Segundo Galerani (2006) a internet possibilitou as articulações de conversações e negociações em grandes massas e de maneira instantânea. A competividade hoje é um composto de qualidade, quantidade e velocidade da informação disseminada. Cipriani (2006) é enfático em afirmar que ainda migra-se de um modelo de comunicação de massa para um modelo baseado mais em microaudiências, ou seja, informações já filtradas.  Os sistemas de relacionamento virtual instituídos pelo Google Empresa (1998) é um exemplo em comunicação organizacional que engloba a comunicação sob os parâmetros da pós-modernidade (HALL, 2014), assim como a valorização dos funcionários e seu esquema organizacional que é informal.

De acordo com Bessant (2009), empresas do futuro devem se preocupar menos com conceitos fixos e buscar inovações que cativem seus funcionários ao mesmo nível que seus clientes. 

Neto (2003) afirma que cada rede tem sua própria forma de comunicação interna, assim dentro da empresa havendo vias de comunicação formais e informais.

Ainda segundo a concepção de Costa (2004), a produtividade e eficácia do grupo estão intimamente ligadas à organização e a comunicação interpessoal. Quando ocorre uma boa comunicação toda a empresa opera em uma sinergia harmoniosa, atingindo metas dos colaboradores e do hotel.

Fábio França (2004, p.152) finaliza:

(…) a prioridade dos comunicadores é estabelecer as diretrizes que orientem a formulação dos projetos de comunicação de modo que respondam aos interesses estratégicos da organização. Só, posteriormente, recorrerão à escolha do melhor  instrumento para se conseguir apoiar e manter a relação em níveis satisfatórios para partes.

Henrique Ruckert Heldt

REFERÊNCIAS

BESSANT, John; TIDD, Joe. Inovação e empreendedorismo. Porto Alegre: Bookman, 2009.

CIPRIANI, Fábio. Blog corporativo. São Paulo: Novatec, 2006.

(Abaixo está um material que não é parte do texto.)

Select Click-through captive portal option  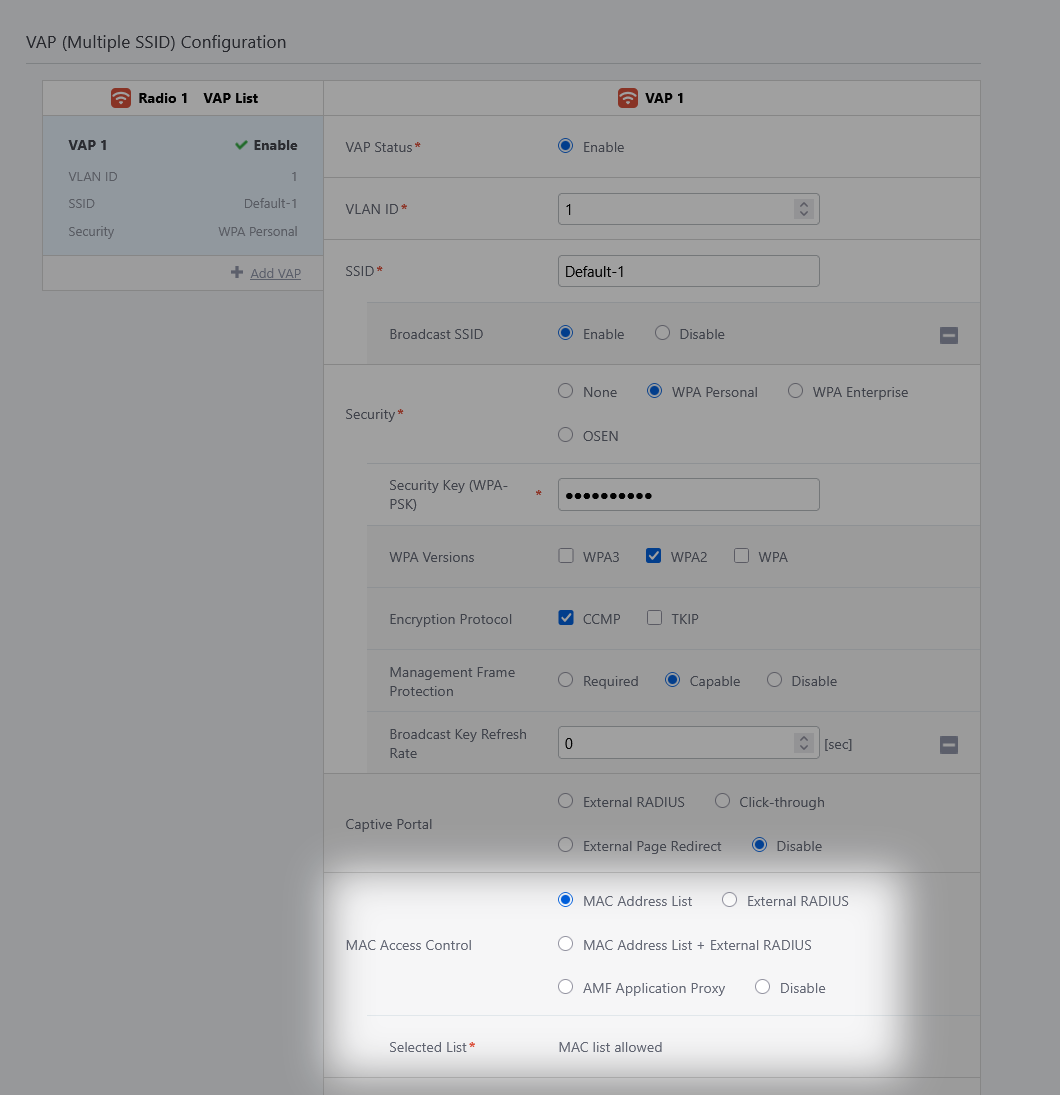pyautogui.click(x=722, y=801)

COSTA, Wellington Soares da. Humanização, relacionamento interpessoal e ética. Carderno de Pesquisa em Comunicação. São Paulo, v. 11, n. 1, jan./mar. 2004. Disponível em: <http://www.regeusp.com.br/arquivos/v11n1art2.pdf>. Acesso em: 19 maio 2016.

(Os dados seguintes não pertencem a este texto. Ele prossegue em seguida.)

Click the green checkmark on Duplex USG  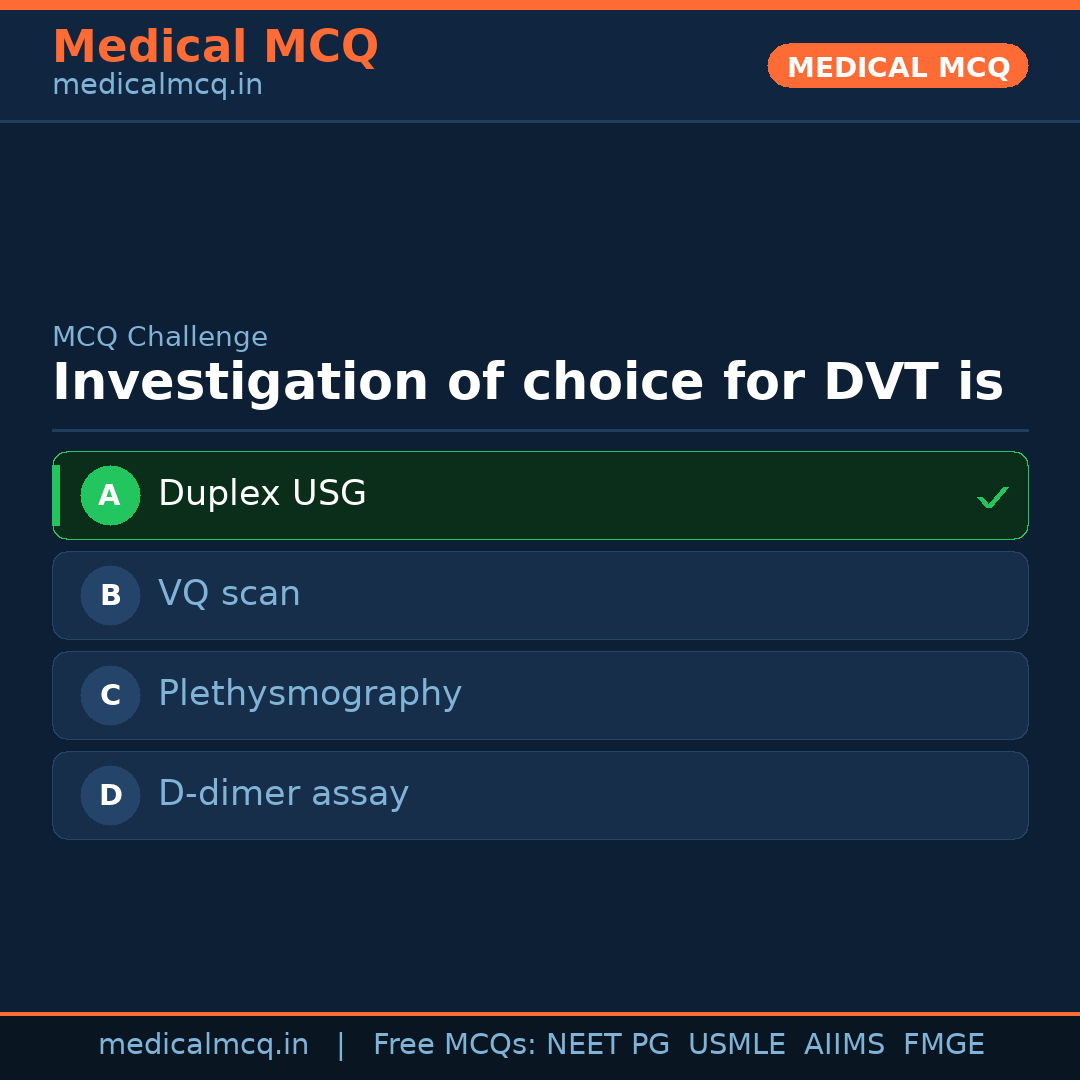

DIAZ, Bordenave Juan E. O que é comunicação. São Paulo: Brasiliense, 1982.

FRANÇA, Fábio. De quem é a mídia? In: LOPES, Boanerges; VIEIRA, Roberto Fonseca. Jornalismo e relações públicas: ação e reação. Rio de Janeiro: Maud, 2004.

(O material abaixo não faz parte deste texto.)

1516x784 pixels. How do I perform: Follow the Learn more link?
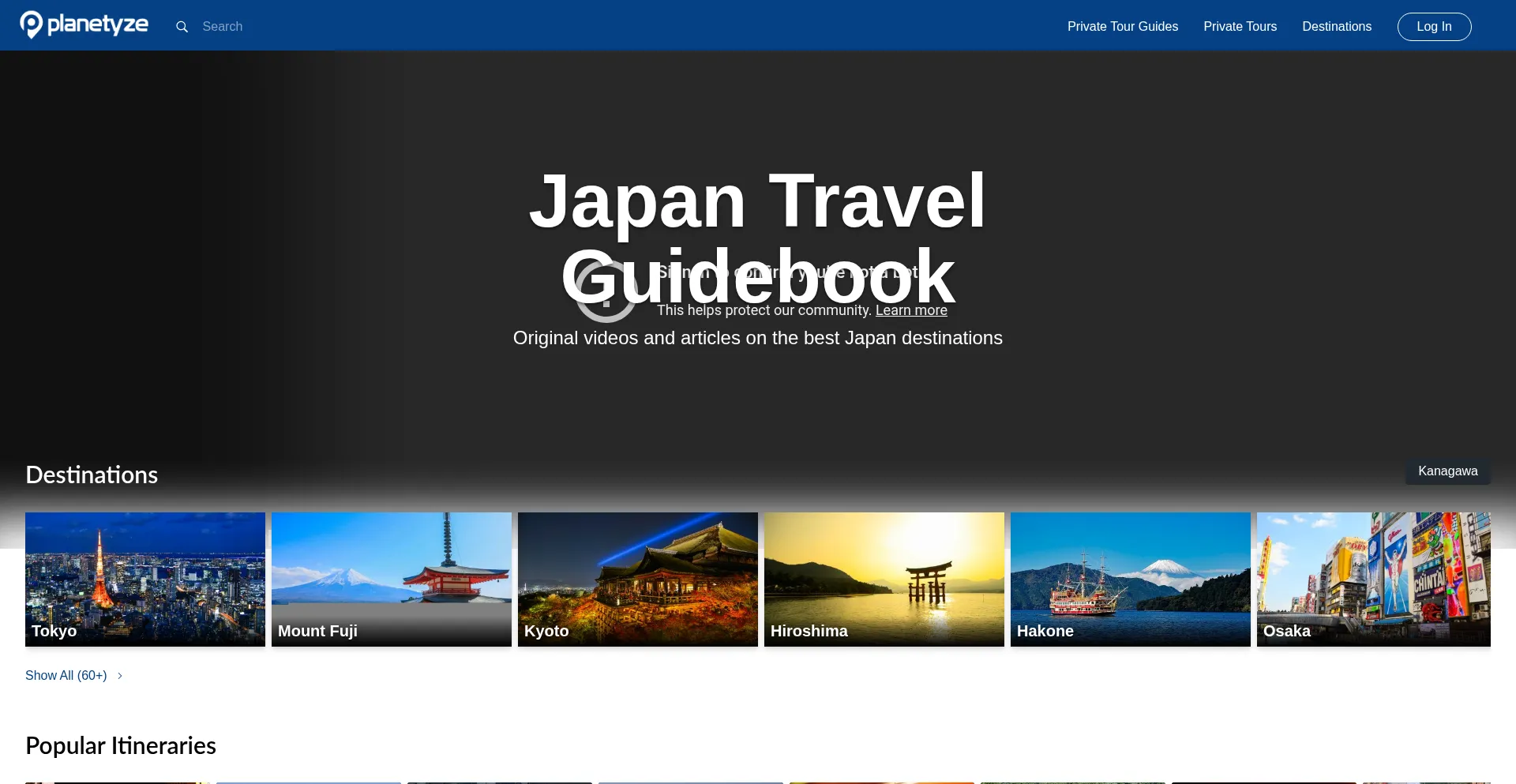coord(910,310)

GALERANI, Gliceana Soares Moreira. Avaliação em comunicação organizacional. EMBRAPA Soja: Brasília, 2006.

GOOGLE Empresa. Nossa cultura. [1998?]. Disponível em: <https://www.google.com/intl/pt-BR/about/company/facts/culture>. Acesso em: 27 maio 2016.

HALL, Stuart. A identidade cultural na pós-modernidade. Rio de Janeiro: Lamparina, 2014.

KUNSCH, Margarida Maria Krohling. Planejamento de relações públicas na comunicação integrada. São Paulo: Summus, 2003.

IBE. [Business]. [s.d.], il color. Disponível em: <http://www.ibe.edu.br/alavanque-seu-networking-com-estas-dicas>. Acesso em: 31 maio 2016.

MATELLART, M. História das teorias da comunicação. São Paulo: Loyola, 2003.

MOSCOVICI, Fela. Desenvolvimento interpessoal. Rio de Janeiro: S.A, 1985.

NASSAR, Paulo; FIGUEIREDO, Rubens. O que é comunicação empresarial. São Paulo: Brasiliense, 2007.

NETO, Octaviano Machado. Competência em comunicação organizacional escrita. Rio de janeiro: Qualitymark, 2003.

TOMASI, Carolina; MEDEIROS, João Bosco. Comunicação empresarial. São Paulo: Atlas, 2007.